Every record must be repeated exactly, with no omission.

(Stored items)
>>>>>
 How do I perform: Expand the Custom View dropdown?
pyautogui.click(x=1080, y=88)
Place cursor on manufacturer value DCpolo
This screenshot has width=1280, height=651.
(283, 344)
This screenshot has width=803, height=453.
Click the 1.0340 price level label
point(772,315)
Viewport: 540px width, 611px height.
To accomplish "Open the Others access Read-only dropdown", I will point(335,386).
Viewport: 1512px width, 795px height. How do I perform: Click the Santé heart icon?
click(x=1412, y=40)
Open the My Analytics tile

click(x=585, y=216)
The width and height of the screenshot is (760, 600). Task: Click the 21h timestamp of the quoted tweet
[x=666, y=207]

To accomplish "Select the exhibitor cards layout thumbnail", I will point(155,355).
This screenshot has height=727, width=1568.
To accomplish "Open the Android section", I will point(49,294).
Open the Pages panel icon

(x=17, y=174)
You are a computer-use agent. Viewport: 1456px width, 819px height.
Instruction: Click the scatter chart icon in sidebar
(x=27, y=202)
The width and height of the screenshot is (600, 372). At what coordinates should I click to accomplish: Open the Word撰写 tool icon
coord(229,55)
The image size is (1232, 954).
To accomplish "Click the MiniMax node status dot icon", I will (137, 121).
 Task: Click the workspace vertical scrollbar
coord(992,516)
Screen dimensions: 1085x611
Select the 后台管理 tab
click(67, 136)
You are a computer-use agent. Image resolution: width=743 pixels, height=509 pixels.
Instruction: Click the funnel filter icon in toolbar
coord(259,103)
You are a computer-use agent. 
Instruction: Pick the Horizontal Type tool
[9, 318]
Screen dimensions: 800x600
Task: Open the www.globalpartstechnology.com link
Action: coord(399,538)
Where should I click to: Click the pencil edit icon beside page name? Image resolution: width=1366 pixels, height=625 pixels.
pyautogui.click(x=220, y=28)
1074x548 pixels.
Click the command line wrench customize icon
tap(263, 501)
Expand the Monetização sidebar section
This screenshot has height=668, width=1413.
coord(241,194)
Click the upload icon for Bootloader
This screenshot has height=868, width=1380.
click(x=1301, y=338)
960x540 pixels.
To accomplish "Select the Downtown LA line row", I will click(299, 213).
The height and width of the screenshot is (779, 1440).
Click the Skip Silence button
<<<<<
▶ Answer
 How do I perform: Expand the Custom View dropdown?
pyautogui.click(x=1080, y=88)
Place cursor on manufacturer value DCpolo
This screenshot has width=1280, height=651.
(283, 344)
This screenshot has width=803, height=453.
Click the 1.0340 price level label
point(772,315)
Viewport: 540px width, 611px height.
To accomplish "Open the Others access Read-only dropdown", I will point(335,386).
Viewport: 1512px width, 795px height. How do I perform: Click the Santé heart icon?
click(x=1412, y=40)
Open the My Analytics tile

click(x=585, y=216)
The width and height of the screenshot is (760, 600). Task: Click the 21h timestamp of the quoted tweet
[x=666, y=207]

To accomplish "Select the exhibitor cards layout thumbnail", I will point(155,355).
This screenshot has height=727, width=1568.
To accomplish "Open the Android section", I will point(49,294).
Open the Pages panel icon

(x=17, y=174)
You are a computer-use agent. Viewport: 1456px width, 819px height.
Instruction: Click the scatter chart icon in sidebar
(x=27, y=202)
The width and height of the screenshot is (600, 372). At what coordinates should I click to accomplish: Open the Word撰写 tool icon
coord(229,55)
The image size is (1232, 954).
To accomplish "Click the MiniMax node status dot icon", I will (137, 121).
 Task: Click the workspace vertical scrollbar
coord(992,516)
Screen dimensions: 1085x611
Select the 后台管理 tab
click(67, 136)
You are a computer-use agent. Image resolution: width=743 pixels, height=509 pixels.
Instruction: Click the funnel filter icon in toolbar
coord(259,103)
You are a computer-use agent. 
Instruction: Pick the Horizontal Type tool
[9, 318]
Screen dimensions: 800x600
Task: Open the www.globalpartstechnology.com link
Action: coord(399,538)
Where should I click to: Click the pencil edit icon beside page name? Image resolution: width=1366 pixels, height=625 pixels.
pyautogui.click(x=220, y=28)
1074x548 pixels.
Click the command line wrench customize icon
tap(263, 501)
Expand the Monetização sidebar section
This screenshot has height=668, width=1413.
coord(241,194)
Click the upload icon for Bootloader
This screenshot has height=868, width=1380.
click(x=1301, y=338)
960x540 pixels.
To accomplish "Select the Downtown LA line row", I will click(299, 213).
The height and width of the screenshot is (779, 1440).
Click the Skip Silence button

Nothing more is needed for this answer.